In a hospital on the outskirts of 1920s Los Angeles, an injured stuntman begins to tell a fellow patient, a little girl with a broken arm, a fantastic story about 5 mythical heroes. Thanks to his fractured state of mind and her vivid imagination, the line between fiction and reality starts to blur as the tale advances.

dir. Tarsem Singh · 2006

A bedridden Hollywood stuntman in 1920s Los Angeles spins an epic yarn for a five-year-old Romanian girl with a broken arm, and her imagination furnishes the visuals — which is how Tarsem Singh justifies one of the most extravagant productions ever mounted outside the studio system.
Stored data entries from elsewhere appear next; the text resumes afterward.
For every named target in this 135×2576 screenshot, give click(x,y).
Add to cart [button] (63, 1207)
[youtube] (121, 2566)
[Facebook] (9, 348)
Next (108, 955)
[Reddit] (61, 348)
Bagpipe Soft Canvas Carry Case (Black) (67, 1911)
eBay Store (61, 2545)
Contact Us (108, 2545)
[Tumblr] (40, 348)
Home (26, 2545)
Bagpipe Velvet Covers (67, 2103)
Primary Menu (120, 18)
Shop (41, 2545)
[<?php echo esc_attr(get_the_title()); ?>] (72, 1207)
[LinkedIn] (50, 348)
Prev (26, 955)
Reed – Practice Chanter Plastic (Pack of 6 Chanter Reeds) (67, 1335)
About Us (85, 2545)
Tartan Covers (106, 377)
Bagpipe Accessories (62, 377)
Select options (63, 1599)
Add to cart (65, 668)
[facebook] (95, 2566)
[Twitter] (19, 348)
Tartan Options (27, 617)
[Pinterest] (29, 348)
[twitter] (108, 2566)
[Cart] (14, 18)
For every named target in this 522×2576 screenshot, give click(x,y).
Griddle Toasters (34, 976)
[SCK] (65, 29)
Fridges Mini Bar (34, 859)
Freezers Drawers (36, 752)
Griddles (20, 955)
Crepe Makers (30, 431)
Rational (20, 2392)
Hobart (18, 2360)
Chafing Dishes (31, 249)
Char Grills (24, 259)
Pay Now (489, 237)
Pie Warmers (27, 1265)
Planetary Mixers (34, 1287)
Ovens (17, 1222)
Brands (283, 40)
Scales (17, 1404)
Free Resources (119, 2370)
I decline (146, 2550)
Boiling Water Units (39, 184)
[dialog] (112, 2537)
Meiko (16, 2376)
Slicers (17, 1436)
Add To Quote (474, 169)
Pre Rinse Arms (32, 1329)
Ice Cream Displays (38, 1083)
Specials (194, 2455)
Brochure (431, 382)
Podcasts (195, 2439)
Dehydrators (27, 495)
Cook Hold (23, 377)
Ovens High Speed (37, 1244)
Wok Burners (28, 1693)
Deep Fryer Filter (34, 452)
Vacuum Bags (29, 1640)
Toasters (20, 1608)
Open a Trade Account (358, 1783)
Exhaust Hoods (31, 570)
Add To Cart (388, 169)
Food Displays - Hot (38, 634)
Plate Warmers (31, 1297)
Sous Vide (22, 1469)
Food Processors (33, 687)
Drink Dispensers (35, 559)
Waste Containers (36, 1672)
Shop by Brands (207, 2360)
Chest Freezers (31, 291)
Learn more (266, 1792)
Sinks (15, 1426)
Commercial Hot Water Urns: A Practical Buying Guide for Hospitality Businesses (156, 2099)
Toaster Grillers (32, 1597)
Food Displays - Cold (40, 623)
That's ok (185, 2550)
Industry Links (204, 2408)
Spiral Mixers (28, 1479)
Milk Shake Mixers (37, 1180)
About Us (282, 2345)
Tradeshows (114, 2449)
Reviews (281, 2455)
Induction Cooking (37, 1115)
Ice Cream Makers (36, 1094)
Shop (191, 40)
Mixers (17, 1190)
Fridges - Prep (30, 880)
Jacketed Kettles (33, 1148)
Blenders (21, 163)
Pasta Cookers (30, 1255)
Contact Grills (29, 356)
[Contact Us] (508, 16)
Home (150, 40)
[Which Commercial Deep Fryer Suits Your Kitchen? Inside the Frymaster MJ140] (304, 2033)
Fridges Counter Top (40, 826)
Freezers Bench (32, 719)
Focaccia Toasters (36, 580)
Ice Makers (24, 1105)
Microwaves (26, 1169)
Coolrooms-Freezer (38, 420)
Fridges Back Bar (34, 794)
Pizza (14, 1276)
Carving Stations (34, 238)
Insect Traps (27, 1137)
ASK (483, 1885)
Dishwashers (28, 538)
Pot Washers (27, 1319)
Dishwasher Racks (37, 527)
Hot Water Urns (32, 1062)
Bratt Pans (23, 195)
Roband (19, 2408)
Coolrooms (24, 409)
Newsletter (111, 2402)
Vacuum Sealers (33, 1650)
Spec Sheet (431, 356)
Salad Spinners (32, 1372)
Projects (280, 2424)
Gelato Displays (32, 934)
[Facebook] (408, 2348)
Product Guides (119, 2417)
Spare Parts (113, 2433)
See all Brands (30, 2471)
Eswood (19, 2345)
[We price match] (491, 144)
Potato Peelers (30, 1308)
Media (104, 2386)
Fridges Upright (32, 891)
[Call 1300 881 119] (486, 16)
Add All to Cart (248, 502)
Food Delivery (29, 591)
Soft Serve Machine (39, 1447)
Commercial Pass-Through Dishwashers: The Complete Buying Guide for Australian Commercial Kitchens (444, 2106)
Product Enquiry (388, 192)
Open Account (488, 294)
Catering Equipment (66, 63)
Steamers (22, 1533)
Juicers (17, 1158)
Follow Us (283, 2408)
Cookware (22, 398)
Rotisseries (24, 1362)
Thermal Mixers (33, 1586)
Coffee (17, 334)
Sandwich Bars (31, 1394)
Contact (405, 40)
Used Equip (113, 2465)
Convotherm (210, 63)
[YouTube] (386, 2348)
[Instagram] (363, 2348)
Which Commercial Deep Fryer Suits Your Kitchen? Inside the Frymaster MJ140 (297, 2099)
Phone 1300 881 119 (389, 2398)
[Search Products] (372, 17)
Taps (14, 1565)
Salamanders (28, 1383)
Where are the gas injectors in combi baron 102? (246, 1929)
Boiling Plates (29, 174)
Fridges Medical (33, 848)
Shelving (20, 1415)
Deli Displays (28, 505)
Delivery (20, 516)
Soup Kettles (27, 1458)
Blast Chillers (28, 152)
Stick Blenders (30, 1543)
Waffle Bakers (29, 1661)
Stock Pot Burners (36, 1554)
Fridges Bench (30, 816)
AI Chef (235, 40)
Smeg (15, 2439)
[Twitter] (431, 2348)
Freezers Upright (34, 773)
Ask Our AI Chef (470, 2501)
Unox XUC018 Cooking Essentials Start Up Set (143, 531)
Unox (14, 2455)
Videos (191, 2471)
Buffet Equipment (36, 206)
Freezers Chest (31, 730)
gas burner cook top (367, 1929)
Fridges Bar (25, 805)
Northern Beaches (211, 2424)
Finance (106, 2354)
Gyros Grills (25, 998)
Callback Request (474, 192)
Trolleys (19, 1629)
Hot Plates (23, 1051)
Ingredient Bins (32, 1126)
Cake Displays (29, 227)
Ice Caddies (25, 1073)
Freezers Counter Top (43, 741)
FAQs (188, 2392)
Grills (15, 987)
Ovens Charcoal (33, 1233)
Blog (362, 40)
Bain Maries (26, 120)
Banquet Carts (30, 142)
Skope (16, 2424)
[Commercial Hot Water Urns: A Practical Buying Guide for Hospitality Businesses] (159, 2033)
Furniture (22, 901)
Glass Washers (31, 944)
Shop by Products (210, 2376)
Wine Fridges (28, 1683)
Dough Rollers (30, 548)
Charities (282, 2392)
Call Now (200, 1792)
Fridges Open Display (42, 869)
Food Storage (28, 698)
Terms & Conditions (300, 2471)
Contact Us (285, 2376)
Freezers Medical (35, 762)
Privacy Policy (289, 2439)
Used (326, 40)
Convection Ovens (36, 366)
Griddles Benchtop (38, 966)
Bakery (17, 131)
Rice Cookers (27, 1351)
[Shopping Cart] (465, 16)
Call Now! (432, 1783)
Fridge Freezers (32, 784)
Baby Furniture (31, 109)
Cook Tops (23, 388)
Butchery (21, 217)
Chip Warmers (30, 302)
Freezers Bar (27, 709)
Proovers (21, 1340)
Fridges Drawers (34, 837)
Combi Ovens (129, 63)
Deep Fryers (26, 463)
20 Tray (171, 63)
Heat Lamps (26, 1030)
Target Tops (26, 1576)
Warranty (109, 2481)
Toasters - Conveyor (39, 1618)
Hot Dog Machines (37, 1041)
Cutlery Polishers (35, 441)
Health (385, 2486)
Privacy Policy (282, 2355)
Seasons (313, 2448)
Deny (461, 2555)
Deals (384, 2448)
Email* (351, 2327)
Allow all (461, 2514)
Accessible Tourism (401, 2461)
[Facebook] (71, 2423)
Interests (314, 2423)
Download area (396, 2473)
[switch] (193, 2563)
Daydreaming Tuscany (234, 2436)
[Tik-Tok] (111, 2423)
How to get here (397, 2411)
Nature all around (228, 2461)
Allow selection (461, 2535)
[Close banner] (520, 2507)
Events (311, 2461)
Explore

Largely self-financed and shot piecemeal over four years in more than twenty countries — Rajasthan's stepwells, Namibian dunes, the blue city of Jodhpur — the film uses no digital landscapes; every impossible vista is a real place, dressed by Eiko Ishioka's sculptural costumes. Singh directed the child, Catinca Untaru, in semi-improvised scenes she often didn't know were fiction, and her unguarded performance keeps the spectacle tethered to something achingly human: a story told by a broken man who may not want to survive it. Dismissed by many critics in 2006 and championed by David Fincher and Spike Jonze, it spent years nearly impossible to see before a 2024 restoration returned it to cinemas. The gulf between its initial reception and its current standing is now one of the era's great critical corrections.